The quadrivalent meningococcal vaccine MenACWY-CRM, or Menveo, may now be given to infants aged 2-23 months who are considered at high risk for meningococcal disease or who travel to areas where it is hyperendemic or epidemic, according to the recommendations of the Centers for Disease Control and Prevention’s Advisory Committee on Immunization Practices.
High-risk children are those with component complement deficiency, HIV infection, or anatomic or functional asplenia. Children in an outbreak of a vaccine-preventable meningitis serogroup also should receive the series. About 5,000 infants per year fit into these categories.
The Advisory Committee on Immunization Practices (ACIP) approved the decision by a vote of 13-1, with one abstention. The decision aligns ACIP’s recommendation with the recently expanded indication for the vaccine, which protects against serotypes A, C, W-135, and Y. In August, the Food and Drug Administration approved the vaccine for infants and toddlers older than 2 months.

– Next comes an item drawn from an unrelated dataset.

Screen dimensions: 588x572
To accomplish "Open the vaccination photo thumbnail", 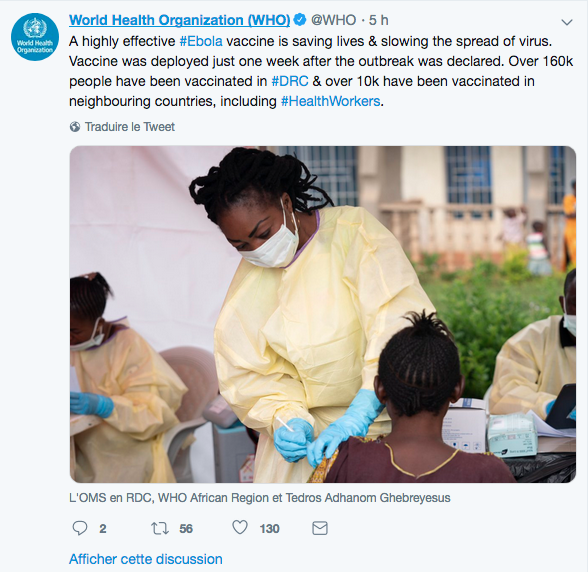I will (323, 314).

However, because of the extremely low incidence of meningococcal disease in children in the United States, the committee did not recommend it for all healthy children. "Very few children are considered at increased risk, so a routine recommendation would prevent just a very low number of cases," said Jessica MacNeil, an epidemiologist with the CDC.
The FDA licensing of MenACWY-CRM and ACIP’s recommendation give pediatricians a third option for infant meningococcal vaccination. HibMenCY-TT (MenHibrix) and MenACWY-D (Menactra) are also approved for some of these same indications. However, Ms. MacNeil noted, Menactra cannot be used in children with asplenia, and MenHibrix can’t be used for travel or as a booster dose.
The committee based its decision on three phase III safety and efficacy trials. These studies comprised nearly 11,000 infants – 9,000 of whom had the four-dose series and 2,000 of whom had a two-dose series, said Dr. Peter Dull of Novartis Vaccines.
The studies confirmed an average 90% efficacy against all four serotypes after the 12-month dose. By 40 months of age, efficacy had waned somewhat: 10% of infants had a seroresponse to type A; 34%, to type C; 76%, to type W-135; and 67%, to type Y. Of the strains included in the vaccine, types C, Y, and W-135 cause 75% of meningococcal disease in those aged 11 years and older.
Dr. Dull said that Novartis is following a cohort that received the vaccine as infants; next year, 60-month immunogenicity data will be available.
After adjustment for some confounders, the vaccine did not significantly interact with the immunogenic potential of other recommended childhood vaccines. Novartis studies also found it safe. Up to 60% of children had mild to moderate injection site reactions. The incidence of systemic reactions was no different from that for routine vaccines alone.
There were 11 serious adverse events possibly related to the vaccine among the 5,000 children included in the safety analyses. These included acute encephalomyelitis, cellulitis, complex partial seizure, epilepsy, febrile seizure, and Kawasaki disease. Ten deaths occurred, but were not considered vaccine related.
The recommended dosing schedule will be:
• Aged 2-6 months: Four doses at 2, 4, 6, and 12 months.
• Aged 7-23 months: Two doses with the second dose given in the second year of life.
• Aged 2-11 years: One or two doses.
Boosters should be given to those who remain at risk, beginning at 3 years after the primary series and then every 5 years thereafter.
The committee also agreed, by a vote of 14 with one abstention, to include MenACWY-CRM in the Vaccines for Children program.
One member who voted disclosed that her institution receives research funding from drug companies. None of the other voting members had any relevant financial disclosures.